If there was ever a story about never being too old to try something new or to take on a new challenge, Al Quadri, founder of NeoCell, could be the poster child. In 1998, after suffering a heart attack, Quadri underwent a triple bypass, which left him with poor health and mobility. He had difficulty recovering and his muscles had atrophied. He was 70 years old and thought the end of his life was near. Then, a friend brought him collagen. Collagen had been popular in Asia and South and Central America, but it had never garnered the attention other cultures had given it in the United States.
Within weeks of starting to take collagen, it brought Quadri back to health and vitality. He was hooked—and NeoCell was born. “It became Quadri’s mission to bring the miracle molecule of collagen to the world at value-based pricing,” says Isaac Jena, general manager at NeoCell.
Quadri sold his house, moved his family of 10 kids into a small apartment and began making collagen. Together, the family would sit around the table putting labels on product and driving it to stores and spas. Mother’s Market was the first to carry it.

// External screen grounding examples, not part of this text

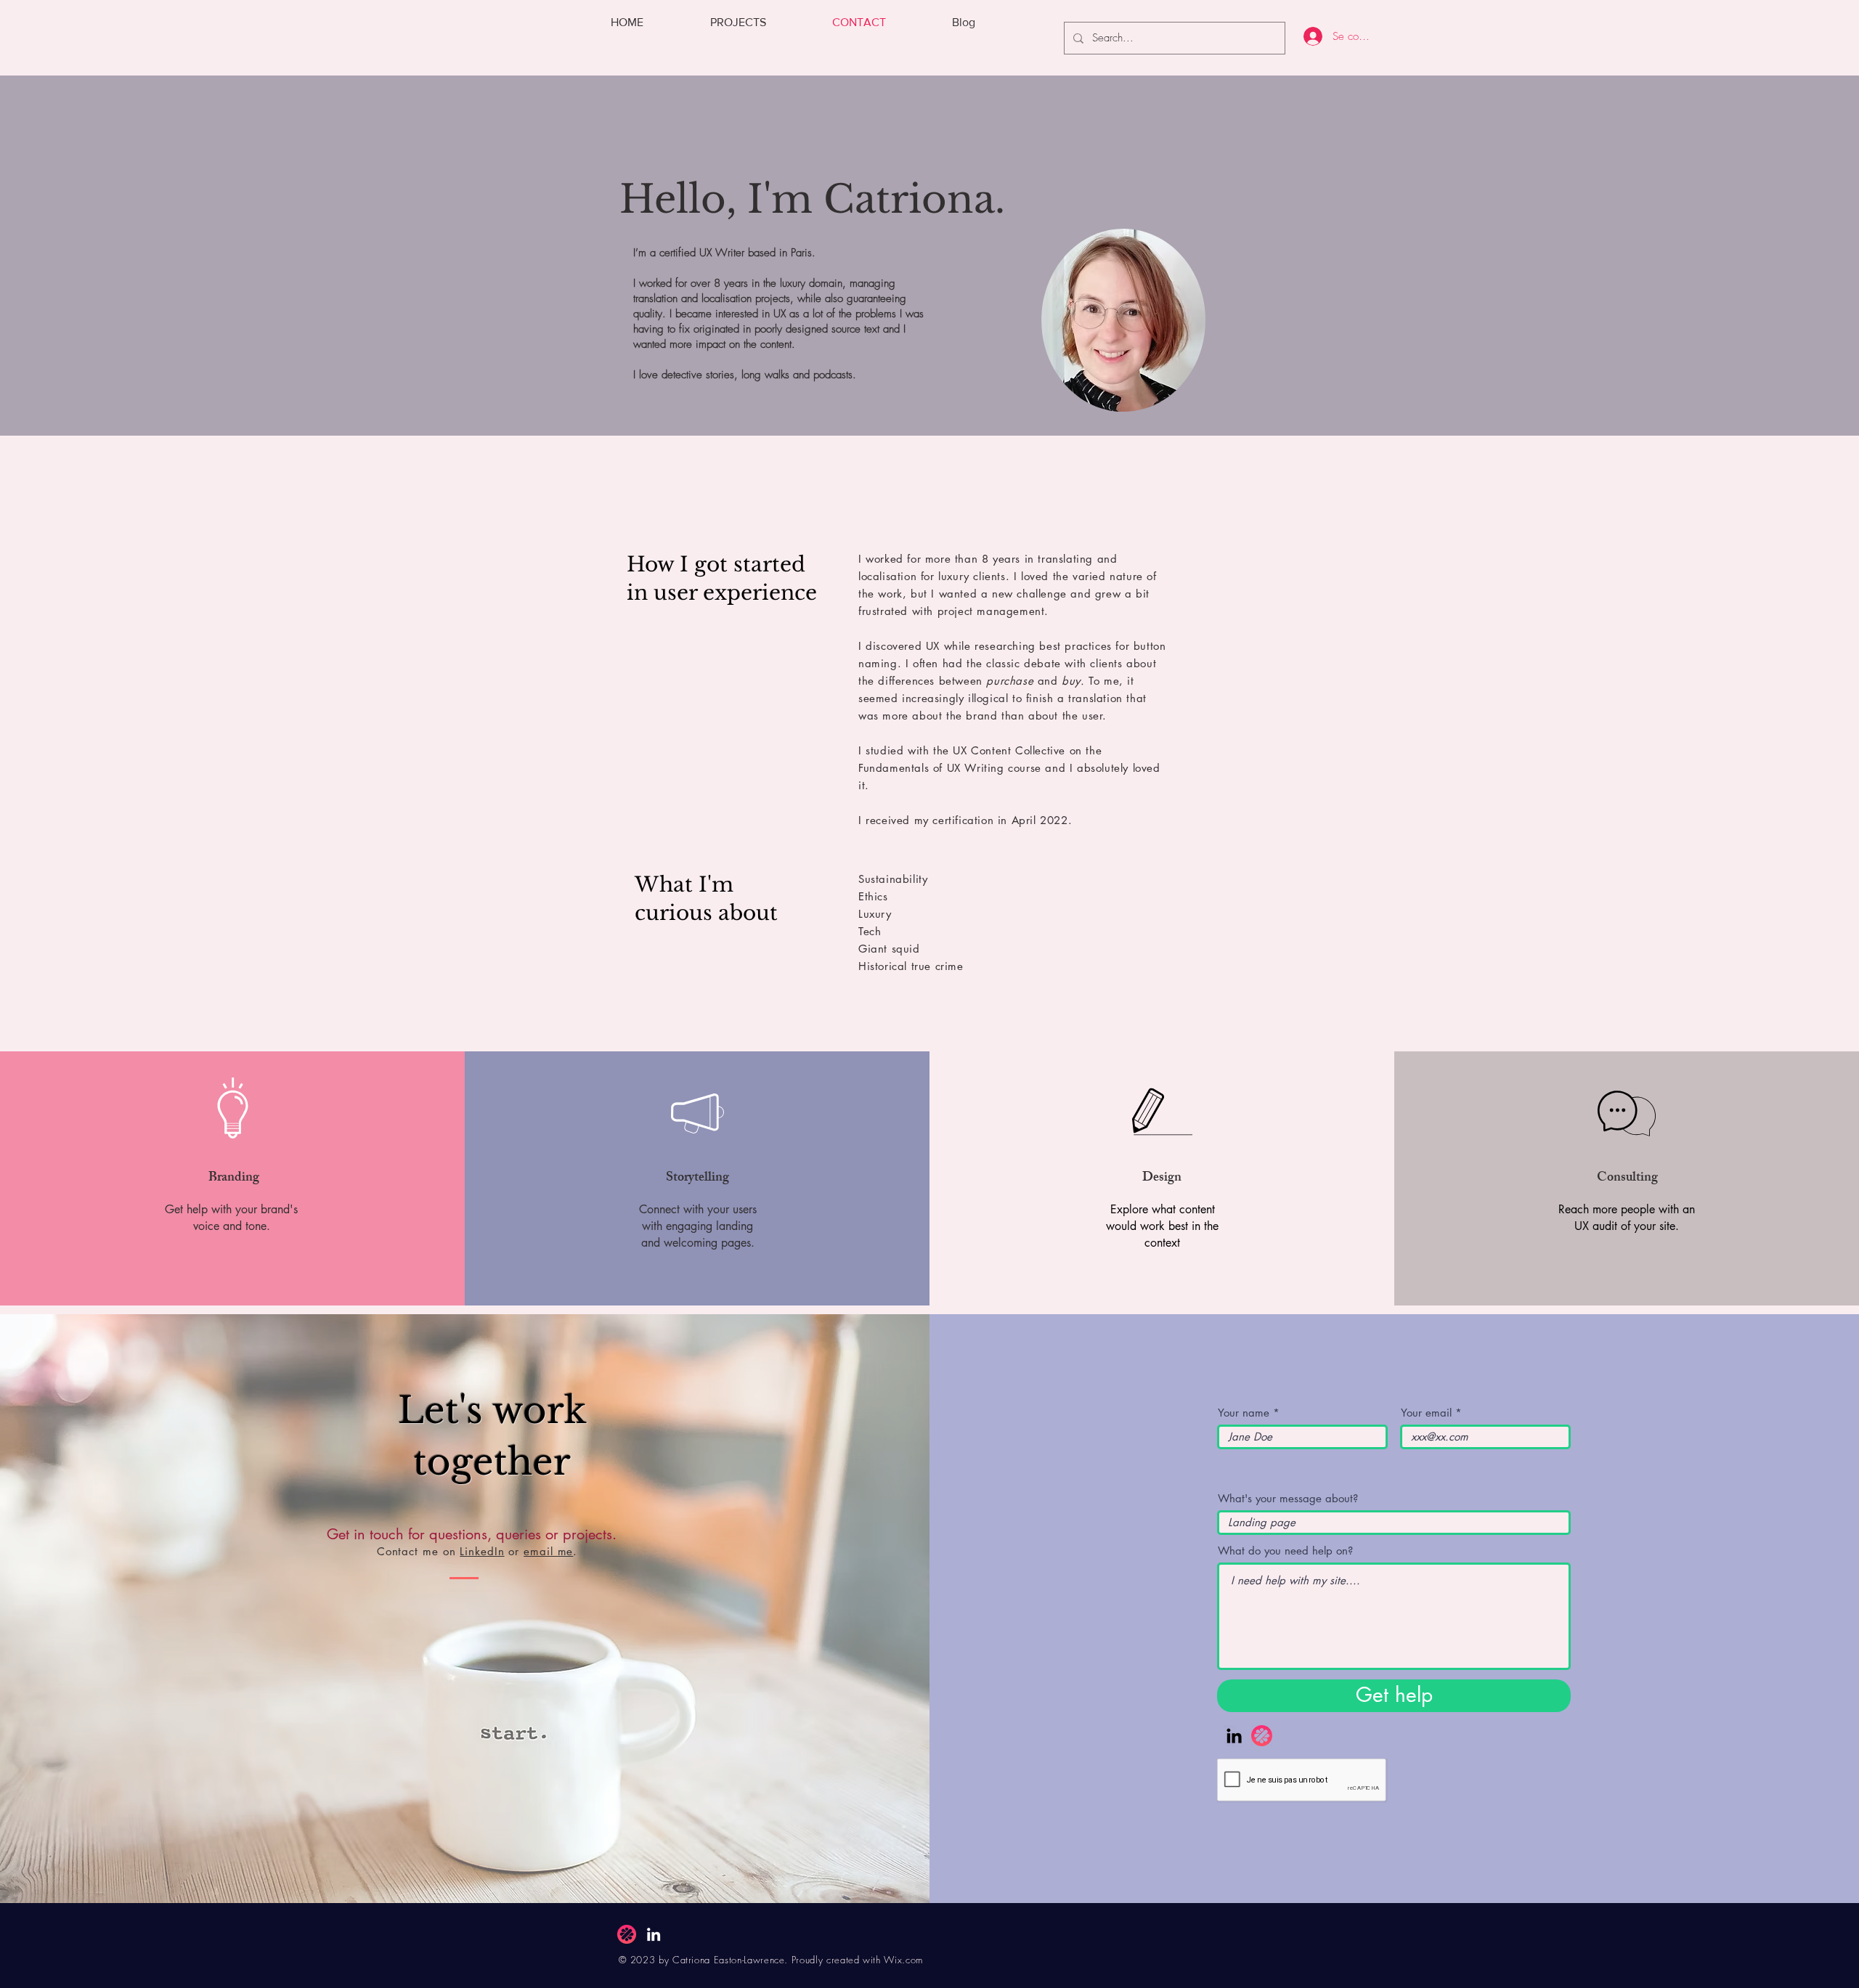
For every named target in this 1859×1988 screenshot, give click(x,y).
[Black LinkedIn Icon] (1234, 1735)
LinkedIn (482, 1551)
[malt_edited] (1261, 1735)
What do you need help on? (1285, 1550)
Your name (1243, 1412)
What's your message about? (1288, 1498)
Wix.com (903, 1959)
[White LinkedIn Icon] (653, 1934)
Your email (1426, 1412)
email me (548, 1551)
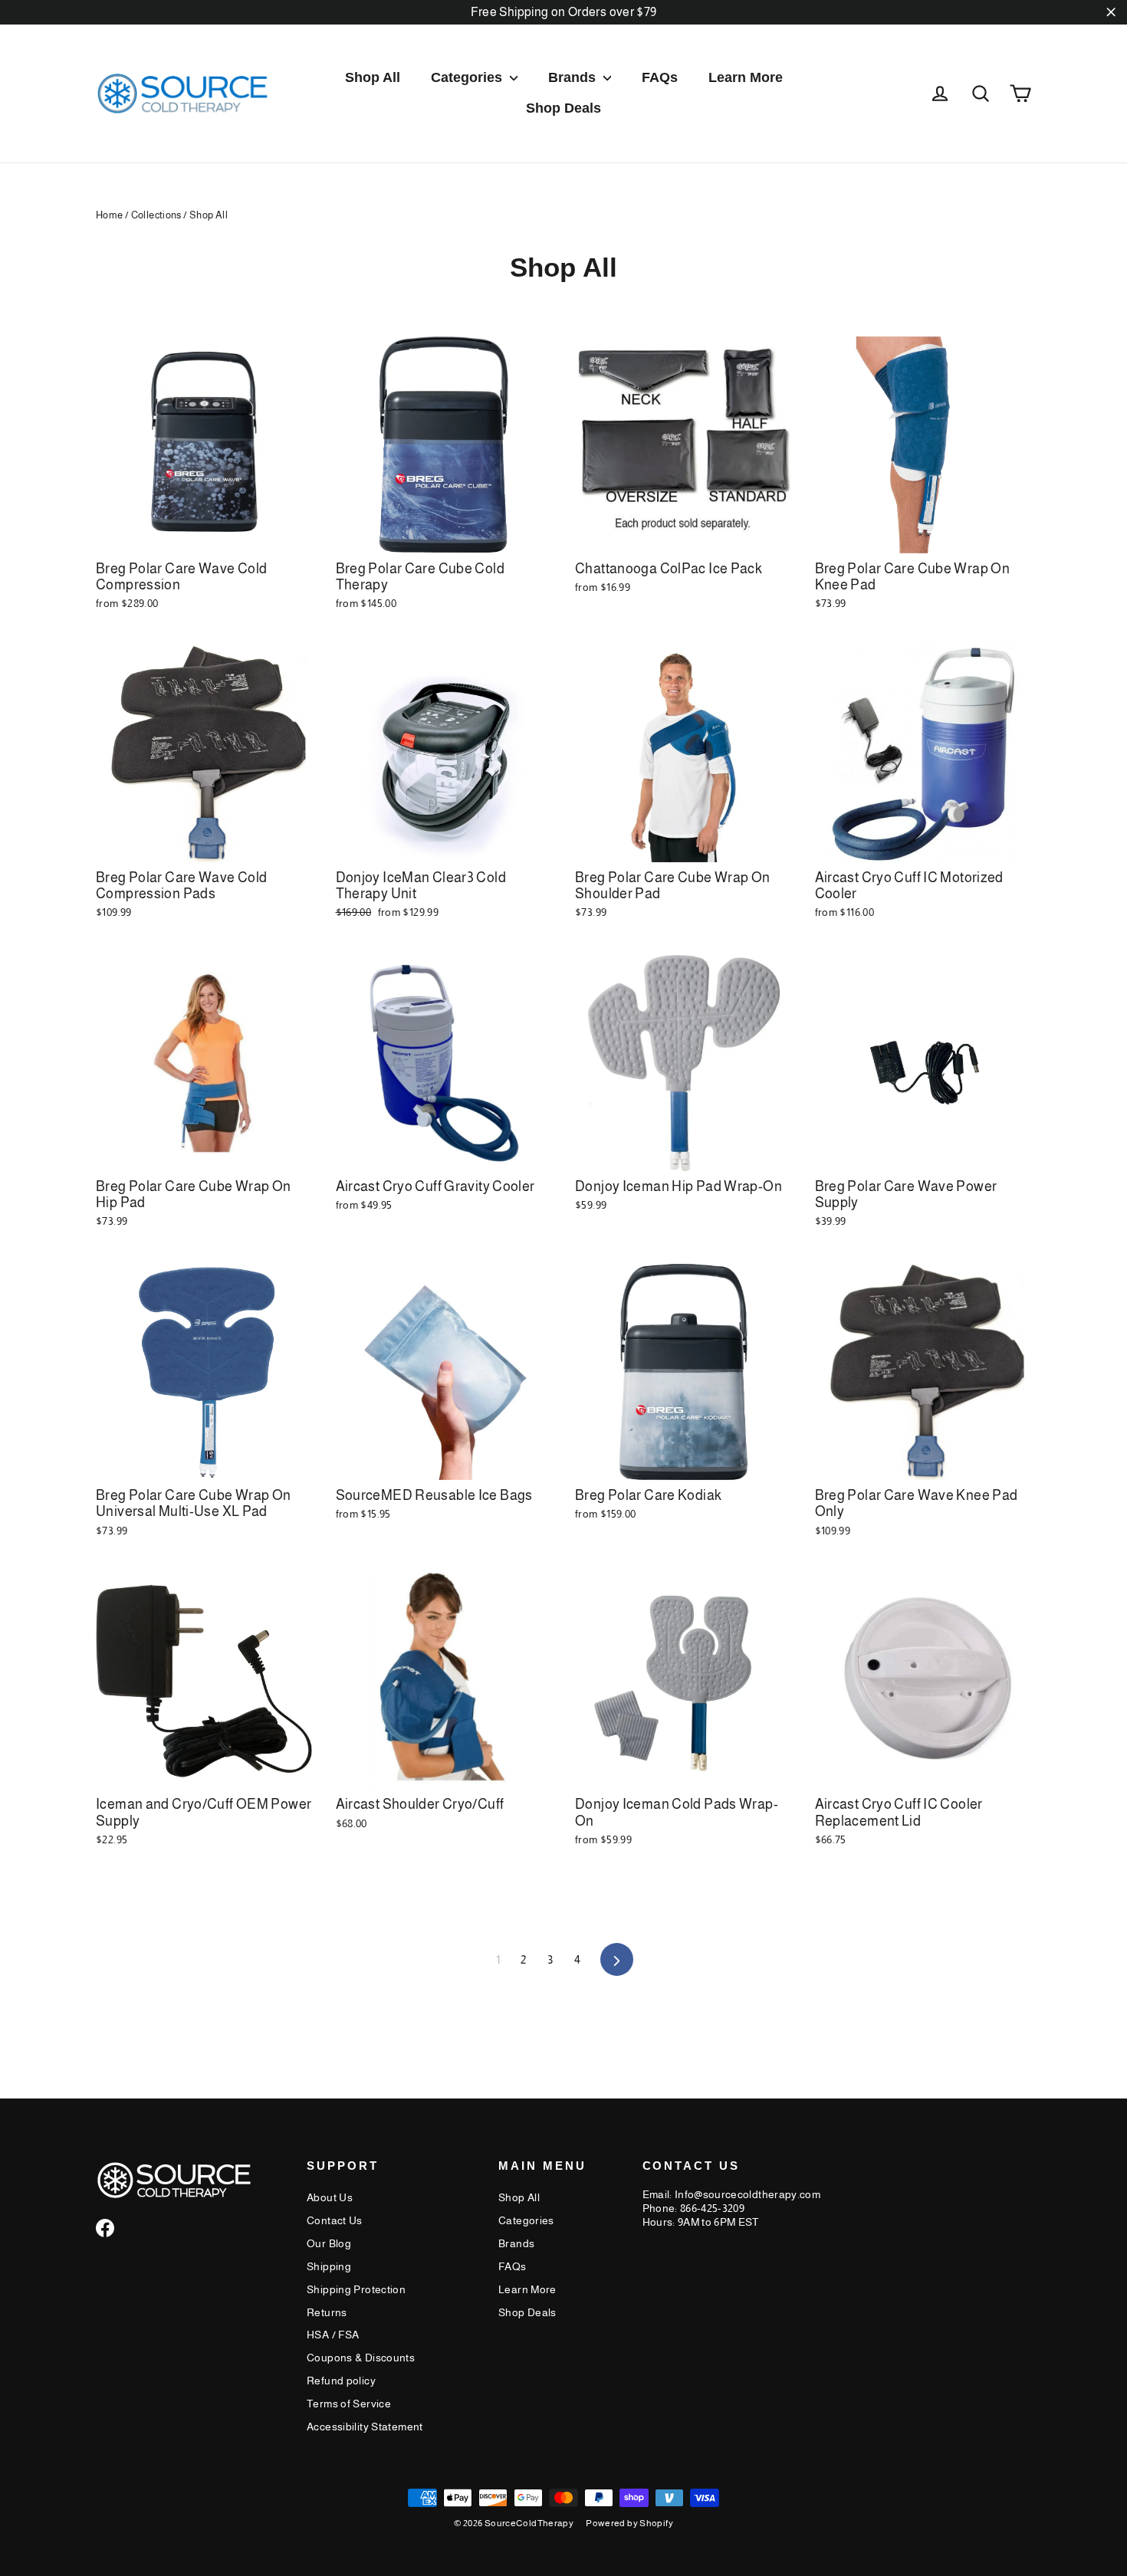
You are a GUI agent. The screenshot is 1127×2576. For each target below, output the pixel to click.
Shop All (372, 77)
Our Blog (329, 2243)
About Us (330, 2197)
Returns (327, 2312)
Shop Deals (563, 108)
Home (109, 215)
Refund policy (341, 2380)
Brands (574, 77)
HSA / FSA (333, 2334)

“There are so few things that you can take supplement wise that you can see and feel tangible results. We take vitamins but we may not see a ton of change. With collagen, your skin is more hydrated, your joints stop hurting, your nails get rock hard and you can’t deny that it is working in your body,” says Jena. “We are all made up of collagen and everyone’s collagen starts to decline over time. There is no reason everyone over 25 shouldn’t be taking it.”
This belief in the product supports the company’s strong focus on education that it has become known for. “As sales grew, we invested our marketing dollars back into education and sampling. We knew that if we get our customers to try our product, they usually don’t want to stop,” says Jena.
Building trust has also been key to the company’s success. Collagen was relatively unknown when Quadri started the company. Therefore, it was imperative that NeoCell earn loyalty from vendors and with customers. “There are a lot of things we do to build trust,” says Jena. “Always tell the truth, is one thing. Customers ask hard questions sometimes, but the only answer is the honest answer.”
Having high-quality, research-backed products that work over and over and over again is an important part of this process. NeoCell has followed cGMP practices and obtained third-party lab verification for its non-GMO, grass-fed and pasture-raised collagen; and, the company always wants to deliver on its promise that the product really works, because that’s what gets people talking. “It was an amazing thing, someone would try it and tell 10 people, and then they would try it and tell 10 people,” says Jena. This type of grassroots marketing led to double-digit growth year over year for the past 10 years, turning the company into a multi-million-dollar business. And in doing so, firmly placing collagen on the supplement trend map.
“Quadri’s story is one of hope and no limits, which is what collagen gives to people,” says Jena. After building his brand for 20 years, Al Quadri lived to be 90 years old and passed away during the summer of 2017. Just prior to his passing, he sold NeoCell to Nutranext Brand for an undisclosed sum. Nutranext was subsequently purchased by Clorox, an evolution that the company knows will help bring its products to more people.
NeoCell defining moments
- 2012 to present: NeoCell has helped 1,500,000 million children with nutrient deficiencies through Vitamin Angels.
- 2012: NeoCell won the National Responsible Packaging Award as a result of the company’s switch to 100 percent PCR bottles.
- 2014: NeoCell’s clinical study revealed that NeoCell Collagen increased skin hydration by 21 percent.
- 2017: Through its Cooking with Collagen initiative, NeoCell started partnering with chefs across the country to teach how collagen can be incorporated into recipes for increased health, wellness and beauty.